*ТЕКСТ ДЛЯ ЧТЕНИЯ*:
Тяжелые бои шли в Московской области в ноябре 1941 года, и в одном из обрывков газет, который добыли наши курильщики, говорилось о том, что фашистские войска приблизились к Дмитрову и Яхроме, Истре, Нарофоминску и Серпухову. Немецкая группа армии «Центр» находилась уже в 27 км от столицы.
Но сейчас уже было начало 1942 года и, возможно, произошли какие-то изменения, но в чью пользу, мы могли определить только по физиономиям «вертухаев».
Когда дела на фронте шли хорошо, они ухмылялись и злорадствовали, а когда немецкие войска наступали, охрана смотрела на нас волком.
Мне казалось, что их лица вновь стали ехидными, из чего я сделал заключение, что наступление немцев было приостановлено. (30.09.41 по 20.04.42 года — битва под Москвой. 5.12.41 г. наши войска перешли в наступление).
Не зря нас эвакуировали из Москвы в ноябре, и я хорошо помню, какая суматоха царила тогда в тюрьме. Пожалуй, нам повезло... Говорили, что оставшихся поставили к стенке.
После Нового года кое-кого из обитателей нашей камеры то и дело стали вызывать к следователю, причем допрашивали не в тюрьме, а в городе, где находилась КПЗ (камера предварительного заключения).

*ЗАДАНИЯ*:
[1] На каком расстоянии от столицы, согласно отрывку, находилась немецкая группа армии «Центр»?
[2] Перепишите отрывок от «Но сейчас уже» до «(камера предварительного заключения).», заменив «охрана» на «стража».
Приведенные далее строки взяты из другого источника.

*ИСХОДНЫЕ ДАННЫЕ*:

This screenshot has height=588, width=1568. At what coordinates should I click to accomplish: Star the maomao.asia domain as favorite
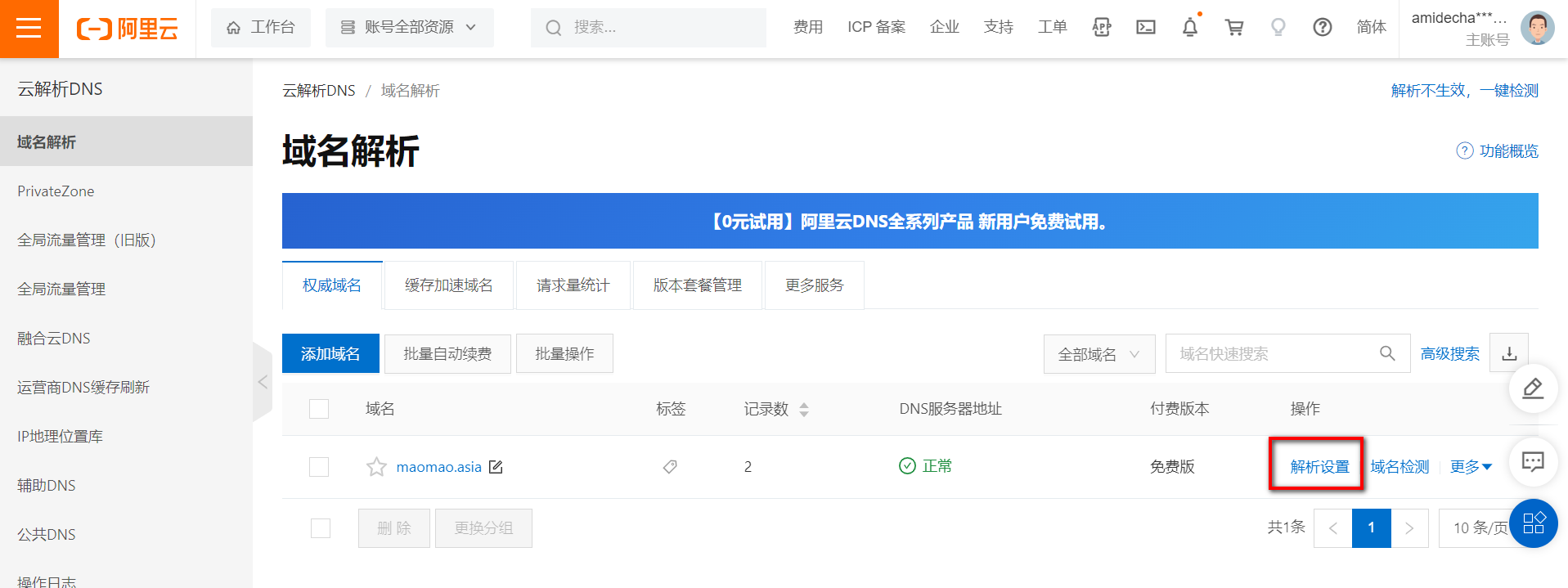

*ОТВЕТЫ*:
[1] В 27 км от столицы.

[2]
Но сейчас уже было начало 1942 года и, возможно, произошли какие-то изменения, но в чью пользу, мы могли определить только по физиономиям «вертухаев».
Когда дела на фронте шли хорошо, они ухмылялись и злорадствовали, а когда немецкие войска наступали, стража смотрела на нас волком.
Мне казалось, что их лица вновь стали ехидными, из чего я сделал заключение, что наступление немцев было приостановлено. (30.09.41 по 20.04.42 года — битва под Москвой. 5.12.41 г. наши войска перешли в наступление).
Не зря нас эвакуировали из Москвы в ноябре, и я хорошо помню, какая суматоха царила тогда в тюрьме. Пожалуй, нам повезло... Говорили, что оставшихся поставили к стенке.
После Нового года кое-кого из обитателей нашей камеры то и дело стали вызывать к следователю, причем допрашивали не в тюрьме, а в городе, где находилась КПЗ (камера предварительного заключения).